_TEXT SECTION_
· · · · · · ·
BOTTOM LINE : ARPA/DARPA is well known as a high-tech government agency, and as such has many appearances in popular fiction. Some realistic references to ARPA in fiction are in Tom Swift and the Visitor from Planet X (DARPA consults on a technical threat),[60] in episodes of television program The West Wing (the ARPA-DARPA distinction), the television programNumb3rs[61] (DARPA research into creating the first self-aware computer), and in the motion picture Executive Decision (use of a one-of-a-kind experimental prototype in an emergency).
· · · · · · ·
(Collected data)
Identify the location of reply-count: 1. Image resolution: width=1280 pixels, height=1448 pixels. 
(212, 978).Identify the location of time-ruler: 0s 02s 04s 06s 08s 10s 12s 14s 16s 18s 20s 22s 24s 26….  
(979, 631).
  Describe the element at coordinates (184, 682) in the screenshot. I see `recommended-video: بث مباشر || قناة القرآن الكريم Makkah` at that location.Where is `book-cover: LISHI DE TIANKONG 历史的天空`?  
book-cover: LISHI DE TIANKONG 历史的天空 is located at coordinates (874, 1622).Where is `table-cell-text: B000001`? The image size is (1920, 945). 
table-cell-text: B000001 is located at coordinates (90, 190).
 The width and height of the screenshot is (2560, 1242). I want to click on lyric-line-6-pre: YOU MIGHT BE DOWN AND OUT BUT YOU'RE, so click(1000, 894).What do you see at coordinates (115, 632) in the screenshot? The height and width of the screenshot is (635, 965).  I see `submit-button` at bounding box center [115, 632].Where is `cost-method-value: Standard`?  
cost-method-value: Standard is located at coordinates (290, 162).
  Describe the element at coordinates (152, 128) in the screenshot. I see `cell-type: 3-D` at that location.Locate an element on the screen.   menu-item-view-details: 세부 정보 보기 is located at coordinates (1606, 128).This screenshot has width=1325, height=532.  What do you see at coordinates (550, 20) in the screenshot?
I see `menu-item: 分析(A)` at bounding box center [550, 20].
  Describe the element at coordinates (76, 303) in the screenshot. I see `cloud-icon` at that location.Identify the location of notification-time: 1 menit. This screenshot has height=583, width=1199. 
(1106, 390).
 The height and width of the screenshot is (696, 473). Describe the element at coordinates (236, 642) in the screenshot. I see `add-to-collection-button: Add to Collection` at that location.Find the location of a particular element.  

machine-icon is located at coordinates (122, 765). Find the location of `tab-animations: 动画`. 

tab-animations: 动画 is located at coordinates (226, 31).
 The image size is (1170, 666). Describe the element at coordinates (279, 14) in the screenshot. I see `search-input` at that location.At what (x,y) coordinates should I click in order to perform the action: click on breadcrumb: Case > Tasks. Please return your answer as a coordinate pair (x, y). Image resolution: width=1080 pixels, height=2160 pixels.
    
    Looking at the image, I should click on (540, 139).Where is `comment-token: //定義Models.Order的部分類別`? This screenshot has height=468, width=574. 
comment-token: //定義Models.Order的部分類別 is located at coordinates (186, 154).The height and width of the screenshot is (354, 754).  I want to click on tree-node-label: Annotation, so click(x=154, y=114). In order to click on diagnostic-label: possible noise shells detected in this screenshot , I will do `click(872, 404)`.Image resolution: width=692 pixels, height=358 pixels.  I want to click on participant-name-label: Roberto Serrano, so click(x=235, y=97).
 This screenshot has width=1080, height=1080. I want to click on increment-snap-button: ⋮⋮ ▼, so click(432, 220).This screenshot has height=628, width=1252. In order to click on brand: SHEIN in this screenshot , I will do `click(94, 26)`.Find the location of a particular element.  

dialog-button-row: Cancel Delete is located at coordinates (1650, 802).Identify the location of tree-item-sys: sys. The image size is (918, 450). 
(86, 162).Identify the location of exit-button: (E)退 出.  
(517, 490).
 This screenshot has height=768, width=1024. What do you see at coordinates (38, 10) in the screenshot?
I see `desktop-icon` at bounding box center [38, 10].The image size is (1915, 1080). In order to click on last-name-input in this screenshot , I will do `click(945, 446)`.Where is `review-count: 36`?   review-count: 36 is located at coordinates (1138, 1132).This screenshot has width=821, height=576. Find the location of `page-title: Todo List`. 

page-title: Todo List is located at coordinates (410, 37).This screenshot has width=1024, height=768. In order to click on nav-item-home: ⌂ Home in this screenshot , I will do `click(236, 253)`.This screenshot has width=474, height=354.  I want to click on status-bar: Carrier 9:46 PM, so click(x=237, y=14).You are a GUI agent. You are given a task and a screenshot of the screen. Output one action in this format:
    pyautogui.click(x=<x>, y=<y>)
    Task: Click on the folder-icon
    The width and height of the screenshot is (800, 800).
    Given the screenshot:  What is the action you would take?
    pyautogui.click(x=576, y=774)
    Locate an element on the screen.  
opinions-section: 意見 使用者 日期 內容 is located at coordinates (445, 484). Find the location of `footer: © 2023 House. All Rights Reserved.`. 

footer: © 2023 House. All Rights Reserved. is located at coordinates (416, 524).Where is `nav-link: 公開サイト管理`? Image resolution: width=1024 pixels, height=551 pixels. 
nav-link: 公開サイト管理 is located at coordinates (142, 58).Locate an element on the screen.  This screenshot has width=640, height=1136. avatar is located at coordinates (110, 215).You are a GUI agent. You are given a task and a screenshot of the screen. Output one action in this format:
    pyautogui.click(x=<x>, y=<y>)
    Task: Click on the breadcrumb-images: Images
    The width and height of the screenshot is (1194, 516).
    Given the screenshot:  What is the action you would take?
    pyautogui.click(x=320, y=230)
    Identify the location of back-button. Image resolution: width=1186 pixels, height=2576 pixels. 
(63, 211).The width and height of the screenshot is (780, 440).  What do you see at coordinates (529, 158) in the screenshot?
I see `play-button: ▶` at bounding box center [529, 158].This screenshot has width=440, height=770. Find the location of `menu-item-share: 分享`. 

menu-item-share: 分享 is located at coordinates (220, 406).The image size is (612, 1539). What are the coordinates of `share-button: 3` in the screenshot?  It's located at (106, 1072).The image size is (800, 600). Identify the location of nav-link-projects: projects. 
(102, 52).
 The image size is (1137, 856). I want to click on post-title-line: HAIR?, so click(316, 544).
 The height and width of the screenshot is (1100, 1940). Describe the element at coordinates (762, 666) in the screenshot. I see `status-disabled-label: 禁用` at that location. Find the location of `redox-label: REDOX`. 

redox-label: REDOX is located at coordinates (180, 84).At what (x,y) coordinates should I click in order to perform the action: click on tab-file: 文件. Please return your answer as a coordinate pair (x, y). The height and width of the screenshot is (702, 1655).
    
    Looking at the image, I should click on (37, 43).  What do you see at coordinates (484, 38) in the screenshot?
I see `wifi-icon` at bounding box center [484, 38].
· · · · · · ·
_WORK INSTRUCTIONS_
A – Reproduce the passage on DARPA in popular fiction word for word, starting with "BOTTOM LINE : ARPA/DARPA" and ending after "in an emergency).".
B – Name every work of fiction that the passage on DARPA in popular fiction cites as making a realistic reference to ARPA or DARPA.

_RESPONSES TO THE EXERCISE_
A –
BOTTOM LINE : ARPA/DARPA is well known as a high-tech government agency, and as such has many appearances in popular fiction. Some realistic references to ARPA in fiction are in Tom Swift and the Visitor from Planet X (DARPA consults on a technical threat),[60] in episodes of television program The West Wing (the ARPA-DARPA distinction), the television programNumb3rs[61] (DARPA research into creating the first self-aware computer), and in the motion picture Executive Decision (use of a one-of-a-kind experimental prototype in an emergency).

B –
Tom Swift and the Visitor from Planet X
The West Wing
Numb3rs
Executive Decision